[Supplied data Boundary: Start]

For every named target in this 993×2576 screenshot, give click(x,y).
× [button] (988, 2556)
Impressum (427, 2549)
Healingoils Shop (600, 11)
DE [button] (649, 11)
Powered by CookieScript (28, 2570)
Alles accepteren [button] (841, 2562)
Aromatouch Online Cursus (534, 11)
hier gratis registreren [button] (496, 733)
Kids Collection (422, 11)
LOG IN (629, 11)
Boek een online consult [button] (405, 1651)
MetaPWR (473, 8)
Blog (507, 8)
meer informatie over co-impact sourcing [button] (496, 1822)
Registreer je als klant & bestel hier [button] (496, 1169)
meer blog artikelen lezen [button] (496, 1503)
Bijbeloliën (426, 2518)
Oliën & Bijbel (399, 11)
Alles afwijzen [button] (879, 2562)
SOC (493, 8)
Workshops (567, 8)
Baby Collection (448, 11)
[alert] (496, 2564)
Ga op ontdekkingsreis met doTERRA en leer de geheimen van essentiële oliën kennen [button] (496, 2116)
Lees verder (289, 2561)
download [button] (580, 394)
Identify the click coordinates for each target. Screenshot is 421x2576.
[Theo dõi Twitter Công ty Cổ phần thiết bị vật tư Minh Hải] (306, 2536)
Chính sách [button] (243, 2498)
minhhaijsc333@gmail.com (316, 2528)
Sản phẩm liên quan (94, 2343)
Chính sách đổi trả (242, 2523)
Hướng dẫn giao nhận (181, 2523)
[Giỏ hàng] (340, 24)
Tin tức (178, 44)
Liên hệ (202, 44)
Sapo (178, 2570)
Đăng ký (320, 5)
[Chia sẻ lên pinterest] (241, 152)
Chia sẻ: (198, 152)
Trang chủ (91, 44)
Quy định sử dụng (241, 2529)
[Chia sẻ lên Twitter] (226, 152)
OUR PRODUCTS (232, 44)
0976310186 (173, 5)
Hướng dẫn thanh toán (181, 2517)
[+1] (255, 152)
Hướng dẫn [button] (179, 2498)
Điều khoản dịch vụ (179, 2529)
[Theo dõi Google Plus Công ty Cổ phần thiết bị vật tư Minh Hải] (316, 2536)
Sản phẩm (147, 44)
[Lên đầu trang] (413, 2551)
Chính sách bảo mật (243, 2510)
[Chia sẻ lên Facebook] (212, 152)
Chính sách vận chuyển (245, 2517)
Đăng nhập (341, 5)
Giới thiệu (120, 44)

[Supplied data Boundary: End]

Task objective: After reading the entries, reproduce every one of them exactly.

Solution for this problem:
For every named target in this 993×2576 screenshot, give click(x,y).
× [button] (988, 2556)
Impressum (427, 2549)
Healingoils Shop (600, 11)
DE [button] (649, 11)
Powered by CookieScript (28, 2570)
Alles accepteren [button] (841, 2562)
Aromatouch Online Cursus (534, 11)
hier gratis registreren [button] (496, 733)
Kids Collection (422, 11)
LOG IN (629, 11)
Boek een online consult [button] (405, 1651)
MetaPWR (473, 8)
Blog (507, 8)
meer informatie over co-impact sourcing [button] (496, 1822)
Registreer je als klant & bestel hier [button] (496, 1169)
meer blog artikelen lezen [button] (496, 1503)
Bijbeloliën (426, 2518)
Oliën & Bijbel (399, 11)
Alles afwijzen [button] (879, 2562)
SOC (493, 8)
Workshops (567, 8)
Baby Collection (448, 11)
[alert] (496, 2564)
Ga op ontdekkingsreis met doTERRA en leer de geheimen van essentiële oliën kennen [button] (496, 2116)
Lees verder (289, 2561)
download [button] (580, 394)
Identify the click coordinates for each target. Screenshot is 421x2576.
[Theo dõi Twitter Công ty Cổ phần thiết bị vật tư Minh Hải] (306, 2536)
Chính sách [button] (243, 2498)
minhhaijsc333@gmail.com (316, 2528)
Sản phẩm liên quan (94, 2343)
Chính sách đổi trả (242, 2523)
Hướng dẫn giao nhận (181, 2523)
[Giỏ hàng] (340, 24)
Tin tức (178, 44)
Liên hệ (202, 44)
Sapo (178, 2570)
Đăng ký (320, 5)
[Chia sẻ lên pinterest] (241, 152)
Chia sẻ: (198, 152)
Trang chủ (91, 44)
Quy định sử dụng (241, 2529)
[Chia sẻ lên Twitter] (226, 152)
OUR PRODUCTS (232, 44)
0976310186 (173, 5)
Hướng dẫn thanh toán (181, 2517)
[+1] (255, 152)
Hướng dẫn [button] (179, 2498)
Điều khoản dịch vụ (179, 2529)
[Theo dõi Google Plus Công ty Cổ phần thiết bị vật tư Minh Hải] (316, 2536)
Sản phẩm (147, 44)
[Lên đầu trang] (413, 2551)
Chính sách bảo mật (243, 2510)
[Chia sẻ lên Facebook] (212, 152)
Chính sách vận chuyển (245, 2517)
Đăng nhập (341, 5)
Giới thiệu (120, 44)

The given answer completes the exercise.